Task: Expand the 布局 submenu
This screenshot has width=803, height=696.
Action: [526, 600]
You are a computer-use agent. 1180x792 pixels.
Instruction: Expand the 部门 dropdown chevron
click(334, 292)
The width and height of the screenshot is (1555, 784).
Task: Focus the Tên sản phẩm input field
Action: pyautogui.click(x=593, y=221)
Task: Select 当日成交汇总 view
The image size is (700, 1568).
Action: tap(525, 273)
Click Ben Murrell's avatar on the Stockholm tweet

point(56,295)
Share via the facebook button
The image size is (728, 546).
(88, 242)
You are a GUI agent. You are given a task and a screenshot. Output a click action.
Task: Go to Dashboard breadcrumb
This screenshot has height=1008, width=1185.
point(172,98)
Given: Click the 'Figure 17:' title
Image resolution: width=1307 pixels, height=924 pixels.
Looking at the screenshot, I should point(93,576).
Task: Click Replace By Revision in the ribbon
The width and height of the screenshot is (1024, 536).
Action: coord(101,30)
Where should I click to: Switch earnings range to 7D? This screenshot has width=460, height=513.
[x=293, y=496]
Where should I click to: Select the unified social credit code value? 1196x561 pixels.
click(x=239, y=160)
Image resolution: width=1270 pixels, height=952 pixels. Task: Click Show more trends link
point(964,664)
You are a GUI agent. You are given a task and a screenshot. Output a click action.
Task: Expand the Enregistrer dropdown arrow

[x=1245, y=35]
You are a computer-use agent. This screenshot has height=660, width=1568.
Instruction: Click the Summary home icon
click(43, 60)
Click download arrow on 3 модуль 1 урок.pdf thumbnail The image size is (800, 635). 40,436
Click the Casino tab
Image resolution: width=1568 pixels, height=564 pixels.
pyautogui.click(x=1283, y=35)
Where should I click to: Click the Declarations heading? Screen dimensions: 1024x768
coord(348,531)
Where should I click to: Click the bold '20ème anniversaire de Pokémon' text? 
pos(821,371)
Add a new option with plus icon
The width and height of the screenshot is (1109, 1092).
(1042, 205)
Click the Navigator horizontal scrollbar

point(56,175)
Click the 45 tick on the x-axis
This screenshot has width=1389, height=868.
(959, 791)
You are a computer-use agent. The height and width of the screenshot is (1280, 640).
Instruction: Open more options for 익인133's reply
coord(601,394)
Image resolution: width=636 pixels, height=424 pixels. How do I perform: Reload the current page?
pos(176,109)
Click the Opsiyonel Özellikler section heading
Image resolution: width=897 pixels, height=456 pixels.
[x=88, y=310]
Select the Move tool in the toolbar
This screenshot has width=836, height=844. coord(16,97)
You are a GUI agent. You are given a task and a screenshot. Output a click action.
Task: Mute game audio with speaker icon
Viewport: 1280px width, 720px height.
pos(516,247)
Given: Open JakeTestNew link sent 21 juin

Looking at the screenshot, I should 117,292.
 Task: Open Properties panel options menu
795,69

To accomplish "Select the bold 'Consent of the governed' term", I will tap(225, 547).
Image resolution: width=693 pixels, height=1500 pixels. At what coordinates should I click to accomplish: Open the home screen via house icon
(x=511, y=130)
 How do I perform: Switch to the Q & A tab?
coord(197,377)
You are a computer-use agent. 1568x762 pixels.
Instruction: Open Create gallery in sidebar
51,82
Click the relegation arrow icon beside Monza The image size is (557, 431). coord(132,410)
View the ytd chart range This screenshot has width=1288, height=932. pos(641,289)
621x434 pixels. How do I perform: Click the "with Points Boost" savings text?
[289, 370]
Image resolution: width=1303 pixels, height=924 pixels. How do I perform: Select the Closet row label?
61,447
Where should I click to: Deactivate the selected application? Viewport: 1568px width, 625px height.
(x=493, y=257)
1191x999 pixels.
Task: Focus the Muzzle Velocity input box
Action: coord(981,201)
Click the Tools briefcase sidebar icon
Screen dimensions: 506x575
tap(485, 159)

________________________

§ TASK GOAL: Which lines in the listing above contain the string "pixels"? Pick out each one and copy it in full.

§ FINISHED EXERCISE:
You are a computer-use agent. 1180x792 pixels.
Image resolution: width=1307 pixels, height=924 pixels.
Where should I click to: Select the unified social credit code value? 1196x561 pixels.
Image resolution: width=1270 pixels, height=952 pixels. Task: Click Show more trends link
Image resolution: width=1568 pixels, height=564 pixels.
Image resolution: width=636 pixels, height=424 pixels. How do I perform: Reload the current page?
Image resolution: width=897 pixels, height=456 pixels.
Image resolution: width=693 pixels, height=1500 pixels. At what coordinates should I click to accomplish: Open the home screen via house icon
You are a computer-use agent. 1568x762 pixels.
621x434 pixels. How do I perform: Click the "with Points Boost" savings text?
Image resolution: width=1303 pixels, height=924 pixels. How do I perform: Select the Closet row label?
1191x999 pixels.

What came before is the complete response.